Lénissu grimaça. Il était clair que la situation le contrariait. De mon côté, je me réjouissais naturellement de voir Kahisso, mais je me voyais déjà fabriquant tout un tissu de mensonges dès que le raenday aurait un peu récupéré sa santé mentale. Et si, par chance, celui-ci avalait mes mensonges, il lui suffirait de passer par Ato pour entendre parler de démons.

Finalement, Lénissu et Drakvian partirent chercher les yabrias et nous réussîmes à convaincre les deux raendays de s’asseoir avec nous sur l’îlot de terre sèche. La lumière illuminait peu à peu les roseaux à travers la brume. En attendant le retour de Lénissu et de Drakvian, Kahisso nous raconta plus en détail tout leur périple dans le marécage, avec l’objectif manifeste d’essayer de se rappeler ce que diables il s’était ensuite passé… Madeyssa ne semblait faire aucun effort, argumentant qu’il ne fallait chercher aucune explication « magique » à tout cela et que le mieux était de partir le plus tôt possible chercher leurs compagnons. Je remarquai que la raenday avait un accent singulier et, quand je lui demandai si elle venait de l’Empire d’Iskamangra, elle arqua un sourcil et acquiesça sèchement.

— Je suis d’Enzalrei. Et je manie une masse depuis l’âge de huit ans. Et ma masse, personne ne me la vole —affirma-t-elle, presque en aboyant. Elle cligna des yeux, comme si elle était prise d’un soudain étourdissement—. Ces voleurs, qui qu’ils soient, le payeront cher —murmura-t-elle.

Lorsque Lénissu et Drakvian réapparurent avec une yabria pour chacun, Madeyssa s’était plongée dans un silence inébranlable et Kahisso, méditatif, murmurait entre ses dents :

— Non, quelque chose a dû arriver juste après que Wundail a tué l’anfiver. Moi, j’étais avec Mady. Il y a eu un bruit. Oui, il y a eu un bruit. À moins que ce soit avant —ajouta-t-il, en se frottant le front—. Oui, oui. C’était avant. —Il secoua la tête, perdu—. Mais avant quoi ?

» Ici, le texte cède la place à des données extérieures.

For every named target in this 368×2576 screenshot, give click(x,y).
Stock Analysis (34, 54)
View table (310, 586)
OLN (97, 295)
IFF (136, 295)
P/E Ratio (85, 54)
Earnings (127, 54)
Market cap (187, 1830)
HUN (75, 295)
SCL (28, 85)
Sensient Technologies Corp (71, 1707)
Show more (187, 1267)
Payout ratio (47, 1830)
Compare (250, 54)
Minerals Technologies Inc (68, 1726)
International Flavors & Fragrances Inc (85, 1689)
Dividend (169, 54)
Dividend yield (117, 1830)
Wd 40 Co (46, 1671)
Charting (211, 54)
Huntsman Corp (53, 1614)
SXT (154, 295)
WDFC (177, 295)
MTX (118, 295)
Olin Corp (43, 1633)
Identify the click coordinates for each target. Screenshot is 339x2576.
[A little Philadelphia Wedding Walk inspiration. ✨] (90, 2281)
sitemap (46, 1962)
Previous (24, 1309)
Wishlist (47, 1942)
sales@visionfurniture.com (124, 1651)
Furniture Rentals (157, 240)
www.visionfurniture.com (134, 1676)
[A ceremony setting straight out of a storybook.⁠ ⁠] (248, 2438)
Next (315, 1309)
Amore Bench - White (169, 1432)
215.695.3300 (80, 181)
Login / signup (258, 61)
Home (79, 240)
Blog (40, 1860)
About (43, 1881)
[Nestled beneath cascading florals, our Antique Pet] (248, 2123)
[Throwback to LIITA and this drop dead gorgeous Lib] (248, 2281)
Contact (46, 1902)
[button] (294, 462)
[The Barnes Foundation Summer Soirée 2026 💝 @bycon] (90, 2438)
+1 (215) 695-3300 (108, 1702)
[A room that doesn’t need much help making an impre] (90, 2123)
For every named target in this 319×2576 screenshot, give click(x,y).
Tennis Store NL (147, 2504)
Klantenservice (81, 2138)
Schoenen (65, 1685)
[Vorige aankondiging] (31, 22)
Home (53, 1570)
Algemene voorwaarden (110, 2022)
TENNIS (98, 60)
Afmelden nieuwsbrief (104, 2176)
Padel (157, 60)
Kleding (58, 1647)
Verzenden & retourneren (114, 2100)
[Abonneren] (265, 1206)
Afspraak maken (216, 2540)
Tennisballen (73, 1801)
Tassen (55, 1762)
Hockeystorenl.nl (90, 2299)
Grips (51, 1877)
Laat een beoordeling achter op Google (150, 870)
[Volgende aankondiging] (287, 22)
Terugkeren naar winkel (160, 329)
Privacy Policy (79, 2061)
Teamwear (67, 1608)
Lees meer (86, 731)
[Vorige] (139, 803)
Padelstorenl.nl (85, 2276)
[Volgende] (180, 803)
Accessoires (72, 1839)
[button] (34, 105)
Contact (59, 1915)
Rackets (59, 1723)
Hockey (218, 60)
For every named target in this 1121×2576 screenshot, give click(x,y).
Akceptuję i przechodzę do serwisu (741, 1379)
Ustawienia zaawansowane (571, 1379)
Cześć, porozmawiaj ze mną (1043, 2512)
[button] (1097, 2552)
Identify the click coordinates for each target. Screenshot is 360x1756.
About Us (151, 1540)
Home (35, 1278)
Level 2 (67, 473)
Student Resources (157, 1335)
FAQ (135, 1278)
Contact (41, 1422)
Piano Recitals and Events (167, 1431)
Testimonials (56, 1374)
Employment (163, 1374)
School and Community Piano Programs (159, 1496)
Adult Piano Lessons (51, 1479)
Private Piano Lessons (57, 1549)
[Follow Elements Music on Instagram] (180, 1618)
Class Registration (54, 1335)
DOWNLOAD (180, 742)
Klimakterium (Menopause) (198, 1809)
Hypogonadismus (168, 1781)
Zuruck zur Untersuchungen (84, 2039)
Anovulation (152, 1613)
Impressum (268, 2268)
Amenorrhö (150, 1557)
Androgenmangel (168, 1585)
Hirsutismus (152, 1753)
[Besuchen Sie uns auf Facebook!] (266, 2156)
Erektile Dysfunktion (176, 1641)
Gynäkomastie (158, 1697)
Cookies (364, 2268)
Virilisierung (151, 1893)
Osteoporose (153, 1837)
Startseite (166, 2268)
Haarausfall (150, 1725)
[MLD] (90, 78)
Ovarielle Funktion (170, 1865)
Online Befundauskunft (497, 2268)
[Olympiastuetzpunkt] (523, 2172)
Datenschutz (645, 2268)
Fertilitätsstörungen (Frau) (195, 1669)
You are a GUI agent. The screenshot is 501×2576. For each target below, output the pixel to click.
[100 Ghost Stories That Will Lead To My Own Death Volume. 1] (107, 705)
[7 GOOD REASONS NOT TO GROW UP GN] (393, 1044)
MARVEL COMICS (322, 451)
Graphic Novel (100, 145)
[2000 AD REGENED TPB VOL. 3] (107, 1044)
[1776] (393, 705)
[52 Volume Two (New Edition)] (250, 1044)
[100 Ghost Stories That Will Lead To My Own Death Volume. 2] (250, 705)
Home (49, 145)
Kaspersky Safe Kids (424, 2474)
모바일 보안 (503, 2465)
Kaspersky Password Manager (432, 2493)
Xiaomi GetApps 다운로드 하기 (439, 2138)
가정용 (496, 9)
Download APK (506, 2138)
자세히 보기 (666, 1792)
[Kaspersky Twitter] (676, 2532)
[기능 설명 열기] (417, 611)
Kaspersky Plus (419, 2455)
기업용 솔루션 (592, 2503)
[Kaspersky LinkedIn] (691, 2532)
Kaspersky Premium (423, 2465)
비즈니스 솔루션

J’échangeai avec Aryès un regard à la fois inquiet et amusé. Vraiment, ce qui était arrivé à Madeyssa et Kahisso était inexplicable. D’un côté, j’étais atterrée à l’idée que quelque chose, dans ces marais, était capable de troubler les pensées au point de faire perdre la mémoire. Et d’un autre côté, je trouvais amusant d’avoir rencontré deux raendays au milieu de nulle part. La situation était plutôt insolite.

Curieusement, l’aspect dégoûtant des yabrias ne souleva aucun commentaire de la part des raendays : ils commencèrent à avaler le déjeuner presque sans regarder.

“Décidément, ils sont encore loin d’avoir récupéré toutes leurs facultés”, déclarai-je à Syu et à Frundis. Le singe ne put que tomber d’accord avec moi.

Lorsque nous terminâmes de manger, Lénissu et moi nous levâmes en même temps.

— Bon, si nous nous mettions en marche, qu’en dites-vous ? —proposa Lénissu.

Madeyssa releva brusquement la tête, comme si elle se réveillait après un long sommeil.

— Quoi ? Une minute. Si vous décidez de voyager avec nous, que les choses soient bien claires : ici, c’est moi qui commande —fulmina-t-elle—. C’est clair ?

Et sur ce, elle se leva et elle quitta l’îlot en pataugeant entre les roseaux.

— Kay —appela-t-elle.

Une lueur d’exaspération passa dans les yeux de Kahisso.

— Comme si j’étais son chien —grommela-t-il. Cependant, il se redressa et, sans même nous jeter un regard, il prit la même direction que Madeyssa.

Mes compagnons et moi, nous nous lançâmes des regards éloquents.

— Des Raendays —soupira Lénissu, comme si cela expliquait tout—. Ça donne envie de prendre une autre direction…

— Ils sont désarmés, Lénissu —lui rappelai-je calmement—. Et je crains qu’ils n’aient pas encore toute leur tête.

— En plus —Lénissu soupira de nouveau.

— Et puis, Kahisso m’a sauvé la vie —ajoutai-je.

Mon oncle arqua un sourcil.

— Ne me dis pas que Srakhi t’a convertie au say-guétranisme ?

Je roulai les yeux et, sans plus attendre, nous nous mîmes en marche pour suivre les raendays au milieu des roseaux, de la boue, des serpents, et qui sait de quelles autres horreurs.